▶ _ACTION ITEM_
Each line below must be set down exactly; omit any image you find.

····················

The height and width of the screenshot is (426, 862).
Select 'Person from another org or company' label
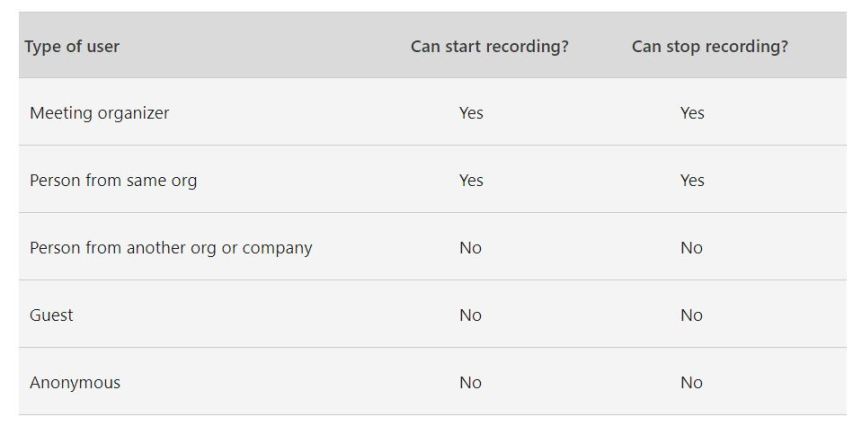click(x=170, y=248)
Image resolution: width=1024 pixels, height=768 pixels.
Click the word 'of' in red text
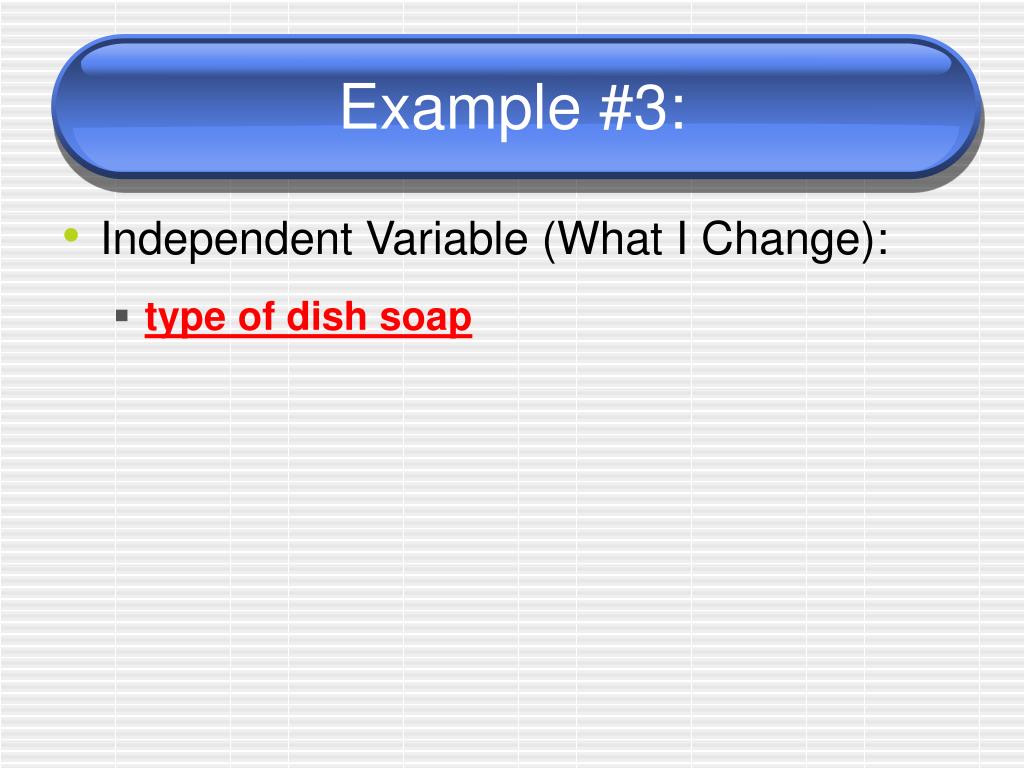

····················

▶ _RESPONSE FOR THIS EXERCISE_
The height and width of the screenshot is (426, 862).
Select 'Person from another org or company' label
click(x=170, y=248)
Image resolution: width=1024 pixels, height=768 pixels.
Click the word 'of' in red text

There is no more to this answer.